At our seminar, we discussed a number of recent cases which have wrestled with difficult questions about the status of those people working within the ‘gig economy’. Are they employees? Are they workers? Or are they genuinely self-employed?
One of the cases we discussed concerned the takeaway delivery business, Deliveroo. In a recent development, the IWGB (a trade union representing a group of Deliveroo riders) took their case to the High Court, seeking a judicial review in relation to a previous decision in which it was held that Deliveroo riders are genuinely self-employed.
Having considered the IWGB’s arguments, their case was dismissed by the High Court. Deliveroo successfully defended the original decision, in which it showed that its riders are under no obligation to accept any work that Deliveroo might offer to them. Furthermore, crucially, the riders are able to send a ‘substitute’ to perform their delivery duties for them. By showing that rider are not obliged to provide their own personal service, this undermined any suggestion that they are either employees or workers of Deliveroo.

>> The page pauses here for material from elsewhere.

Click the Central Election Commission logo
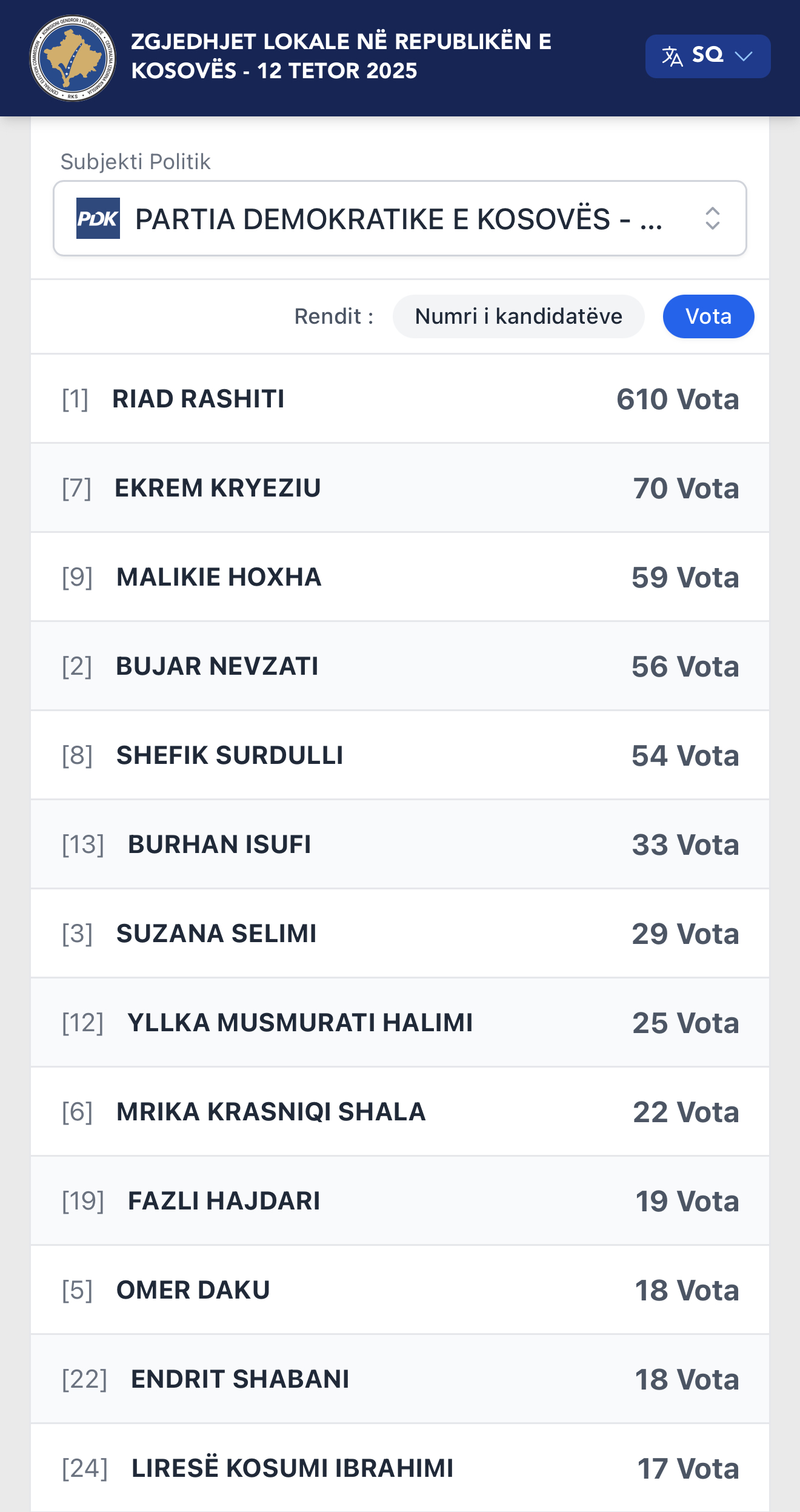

The IWGB’s High Court case was primarily based on an argument that the riders’ human rights are being breached by denying them the rights and protections currently afforded to workers. The High Court dismissed these arguments, finding that there is no reason to believe that the riders’ human right are in any danger.
It’s fair to say that resorting to an argument based on an alleged breach of human rights is sometimes seen as an act of desperation in cases of this sort. As a result, one wonders why the IWGB has been so quick to confirm that it will appeal the decision. However, we will watch with interest to see how much further this dispute has to run.